> [WHAT TO WORK ON]: Return every line of the data below verbatim, omitting the pictures.

> [RECORD EXTRACTS]:
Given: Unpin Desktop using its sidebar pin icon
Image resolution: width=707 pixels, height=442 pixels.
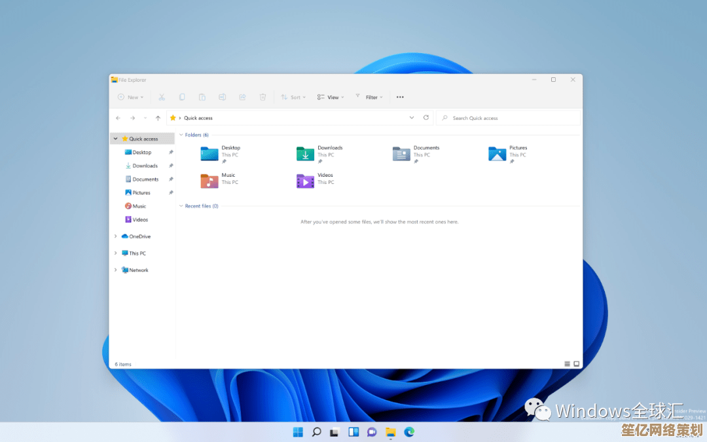Looking at the screenshot, I should click(x=171, y=152).
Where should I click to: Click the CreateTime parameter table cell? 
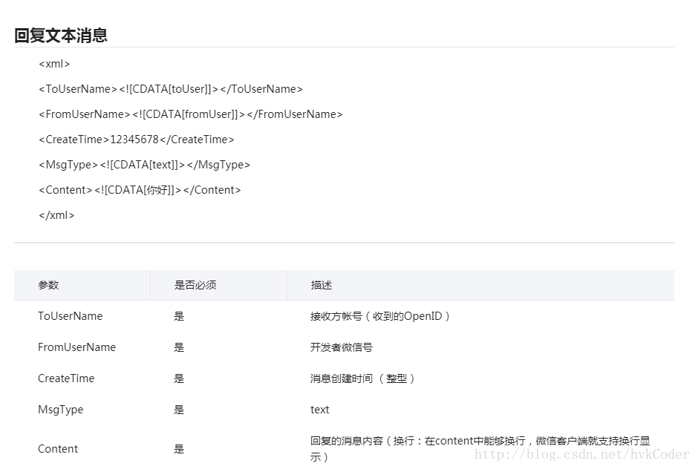[x=66, y=378]
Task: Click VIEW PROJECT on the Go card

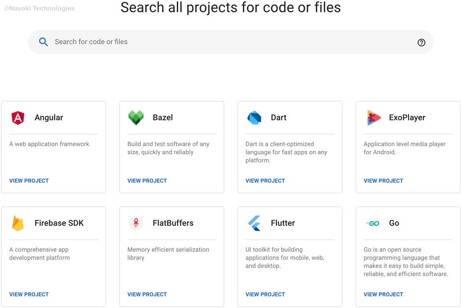Action: 383,294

> [EXERCISE SOLUTION]:
Given: Unpin Desktop using its sidebar pin icon
Image resolution: width=707 pixels, height=442 pixels.
Looking at the screenshot, I should click(x=171, y=152).
Where should I click to: Click the CreateTime parameter table cell? 
[x=66, y=378]
Task: Click VIEW PROJECT on the Go card

Action: 383,294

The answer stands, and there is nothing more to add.